The 1960s Snowdens: NSA Agents Who Showed Up in Moscow Bearing Secrets

There's precedent for saying "I'm going on vacation" then showing up in Moscow. Fifty-three years ago, two NSA agents told their bosses they were going on vacation, went to Mexico before slipping off to Havana en route to the Soviet Union, where they...
Ben Richmond
Κείμενο Ben Richmond
Martin and Mitchell meeting the Soviet press, via

Fifty-three years ago a pair of NSA agents pulled a Snowden—they told their bosses they were going on vacation, went to Mexico before slipping off to Havana en route to the Soviet Union, where they surfaced in September 1960. Unlike Snowden, they were deliberate defectors, eager to work for a new government, and to share what they knew.

William Hamilton Martin and Bernon F. Mitchell were cryptographers and chess fans, and after their defection they were portrayed as a couple of homosexual deviants who had been given too much access. By 1963 the NSA was reevaluating its hiring practices, proclaiming—from 2013, quite ironically—that, “no other event has had, or is likely to have in the future, a greater impact on the Agency's security program."


While working for the NSA, Martin and Mitchell, like Snowden (and at 31 and 29, almost exactly the same age), discovered that the American government was clandestinely doing things they found unconscionable—an ostensibly open democracy lurking in the shadows, “intercepting and deciphering of the secret communications of its own allies,” as they put it, as bad as what the Soviet Union was accused of.

Just as when Snowden emerged publicly, it would be an understatement to say that politicians were less than pleased with the cryptographers. President Eisenhower called them traitors. Harry Truman suggested they should be shot.
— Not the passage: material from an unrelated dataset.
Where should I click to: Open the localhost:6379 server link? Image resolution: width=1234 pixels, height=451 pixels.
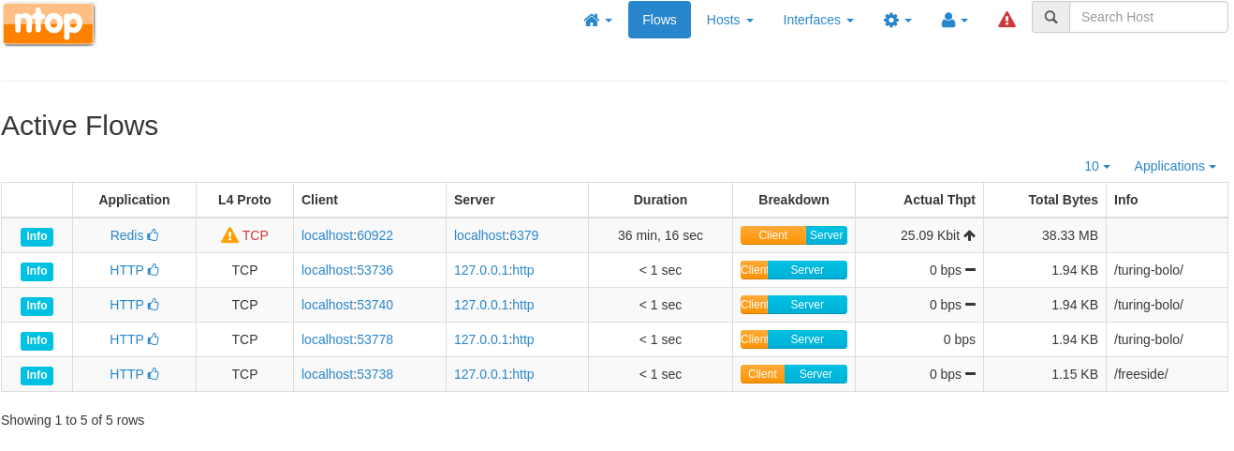click(496, 235)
Francis E. Walter, chairman of the House Committee on Un-American Activities, said at least one of the pair was “a notorious homosexual.” The Los Angeles Times linked them to a “Lavender Scare,” accusing them of plotting to fill the federal government with gay turncoats. The 1950s were a simpler time for bigotry.

Not that it actually affects anyone’s patriotism, but there was no evidence that Martin and Mitchell were actually gay. Both left girlfriends behind in America and married women in the Soviet Union. In their departing statement, they cited Soviet women as another upside to their move. “Talents of women are encouraged and utilized to a much greater extent in the Soviet Union than in the United States,” they said. “We feel that this enriches Soviet society and makes Soviet women more desirable as mates.”

Read the rest over at Motherboard.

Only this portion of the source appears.